Compito da svolgere A -
Puoi riscrivere sotto forma di elenco il paragrafo dell'estratto sulla disattivazione dell'ICD che inizia con «La scelta di disattivare», mantenendone i fatti principali?
Compito da svolgere B -
Puoi estendere l'estratto sulla disattivazione dell'ICD nei pazienti terminali, proseguendolo dopo la sua ultima frase?

Estratto del documento -
▶
Discutere preliminarmente con i pazienti terminali portatori di ICD se e quando disattivare il dispositivo potrebbe servire a ridurre il rischio di scariche negli ultimi giorni di vita che possono provocare sensazioni dolorose e stress psicologico. Le riflessioni alla luce del sottostudio MADIT-II pubblicato su PACE.

La scelta di disattivare le terapie antitachicardiche dell’ICD nel paziente terminale è un problema etico emergente che coinvolge tanto pazienti e familiari quanto clinici e ricercatori. Le ragioni che portano a valutare la disattivazione o meno del defibrillatore nella fase terminale della vita possono essere di natura diversa ma principalmente riguardano l’alto livello di sofferenza fisica ed emotiva che alcuni pazienti possono presentare per l’occorrenza di scariche dell’ICD (qualità della vita) e i nuovi scenari di fine vita che la sospensione del dispositivo prospetta (qualità della morte).

Tuttavia, nonostante diverse survey abbiamo evidenziato che per la maggior parte sia gli operatori sanitari e i legali sia i pazienti concordino sul fatto che la disattivazione debba essere contemplata nella fase terminale della vita, le resistenze e le incertezze sono ancora molte e i medici curanti spesso non discutono tempestivamente con i loro pazienti della possibilità di sospendere il dispositivo.
◀
Materiale di studio -
▶
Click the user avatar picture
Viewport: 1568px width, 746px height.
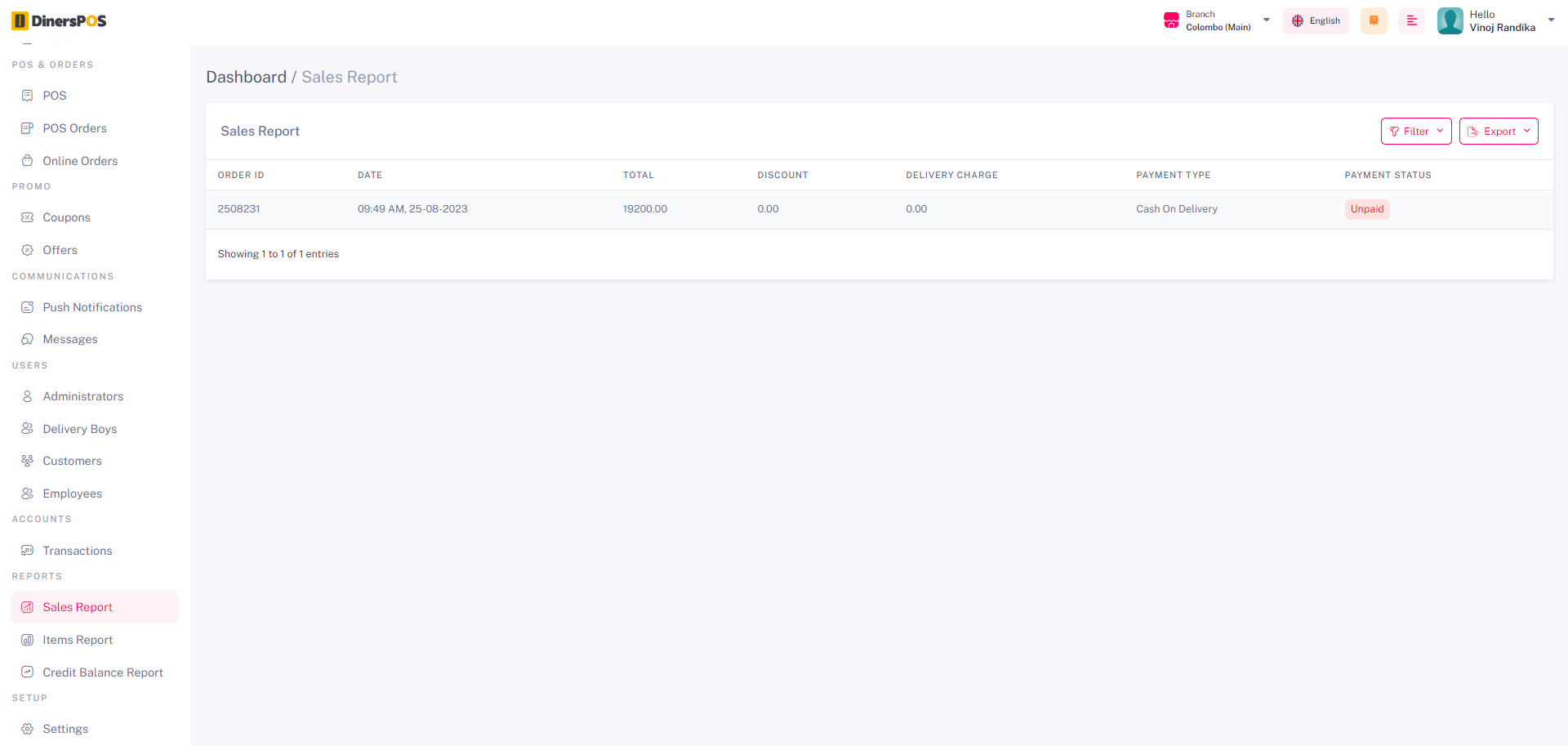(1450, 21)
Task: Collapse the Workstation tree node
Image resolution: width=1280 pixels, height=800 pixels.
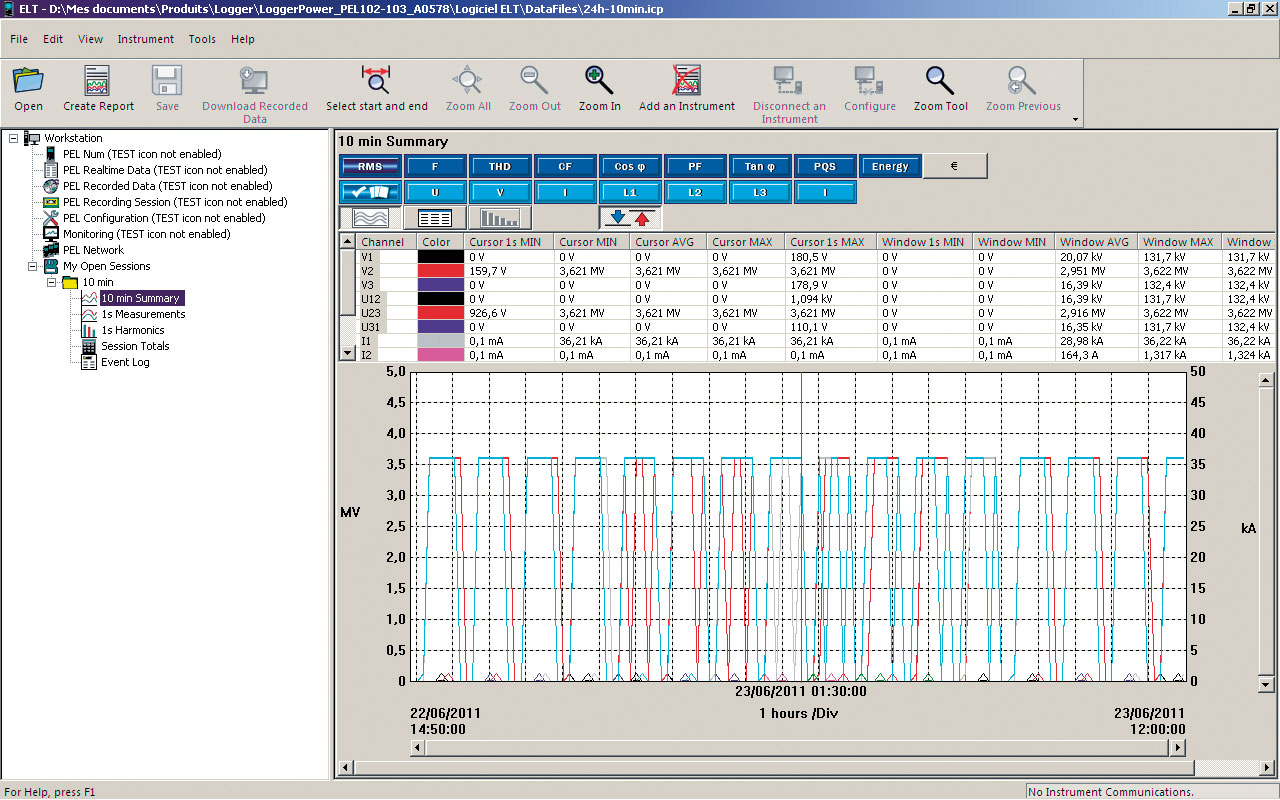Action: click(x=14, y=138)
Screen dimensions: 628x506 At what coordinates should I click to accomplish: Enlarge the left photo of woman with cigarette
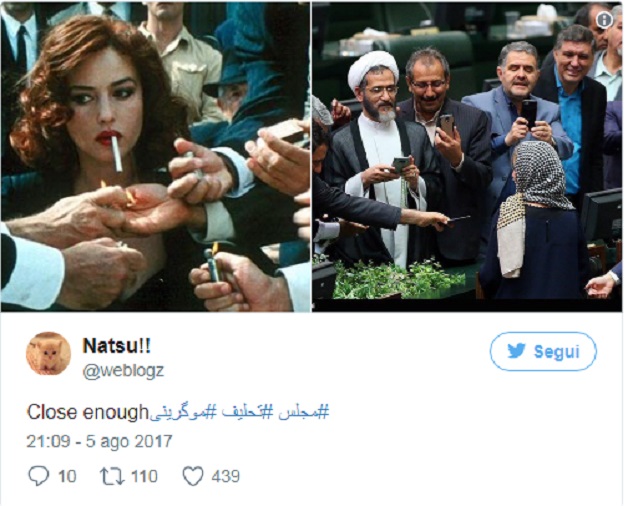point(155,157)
◀
Esito del compito A -
- Disattivare le terapie antitachicardiche dell'ICD nel paziente terminale è un problema etico emergente che coinvolge pazienti, familiari, clinici e ricercatori.
- Le ragioni per valutare la disattivazione possono essere diverse, ma riguardano soprattutto due aspetti:
  - l'alto livello di sofferenza fisica ed emotiva che le scariche dell'ICD possono causare in alcuni pazienti (qualità della vita);
  - i nuovi scenari di fine vita che la sospensione del dispositivo prospetta (qualità della morte).

Esito del compito B -
Una sottoanalisi dello studio MADIT-II, pubblicata in anteprima online sulla rivista PACE, richiama l’attenzione su questo delicato e complesso aspetto della pratica clinica. Come spiegano gli autori, l’obiettivo principe dello studio è stato esaminare come è stato gestito l’ICD in pazienti in fase terminale in un sottogruppo di pazienti arruolati nello studio multicentrico MADIT-II e secondariamente esplorare quei parametri clinici che inducono a disattivare il dispositivo nei pazienti in condizioni ormai terminali.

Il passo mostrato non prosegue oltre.